24 Kasım 2008 Pazartesi

düzensizlikler ülkesinde


düzensizlikler ülkesinde yaşıyorum.
eve geliş zamanım belli değil, gideceğim yere ne zaman varacağım, okulu bitirince ne yapacağım, yarın hangi dersi çalışacağım, kimlerle içeceğim.. hayatım düzensizlikler ülkesinin büyük kenti. düzenin neler yapabileceğini tahmin ediyorum: kariyer verecek en başta, iyi bir gelir, keyifli ortamlar ve şişme bir yalnızlıkla gelecek.. ideal felsefeyi bir çırpıda atacak kadar olgunlaşamadım. seks yapmayı ve aşkı anca ayırabiliyorum daha. elime yüzüme bulaştırarak öğreniyorum. 'keşke' dediğim ilişkileri yaşayamayacağımı biliyorum. düş kuruyorum ama kendimi buna inandırmamaya çalışıyorum. kusurları seviyorum; ufak, zararsız kusurlar. insana özgünlük katar hani bazıları. göründen alıp duyuna veren cinsten kusurlar. düş olan bu olmasa iyi olur. ama diyorum ya öğreniyorum.

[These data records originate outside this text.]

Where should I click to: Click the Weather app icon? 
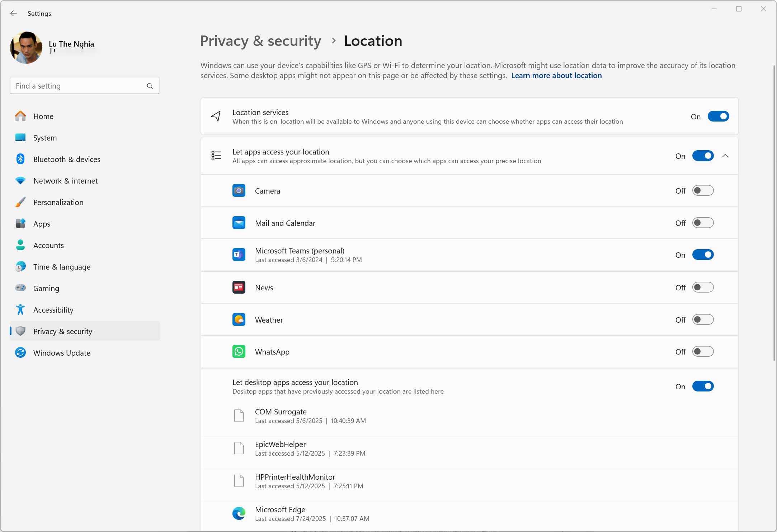tap(239, 319)
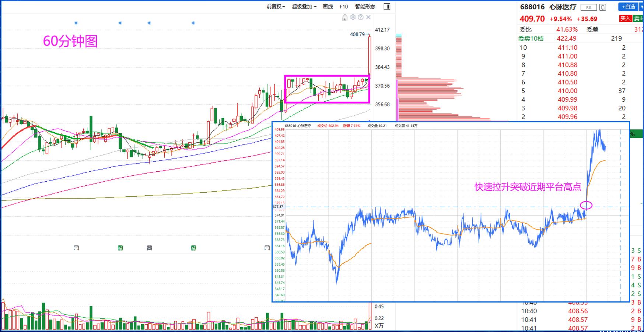Click the help question mark icon
This screenshot has width=644, height=332.
(x=361, y=17)
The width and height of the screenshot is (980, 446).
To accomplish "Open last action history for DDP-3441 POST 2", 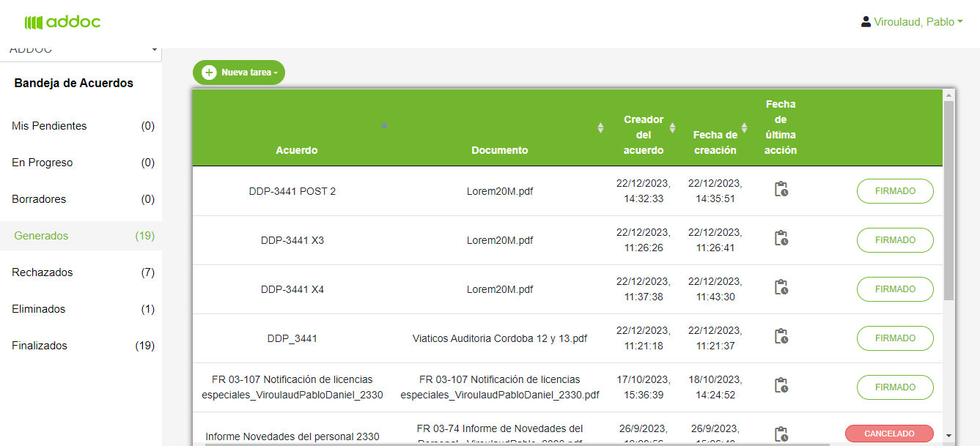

kalabalık bir blues konserinde yer aramaya benziyor aşk. peşine birilerini takıp halkalar çizersin ya alanda. konser biter, sen bulamazsın nerden izlemeliydi bu konseri diye. ya vokali duyamazsın ya da tuvalete çıkamazsın gerektiğinde. dolanıp durur 'işte budur!' dediğin noktayı ararsın. işte o bulamadığın noktaya diyelim aşk.

aşk düzensizlikle gelir, düzen giydirilmiş aşka evlilik denir.
kalabalık bir yığının içinden bulursun onu, ararsan. aramazsan yine o yığının içinden düşer takılır ayağına. yine de aşk düzensizliktir.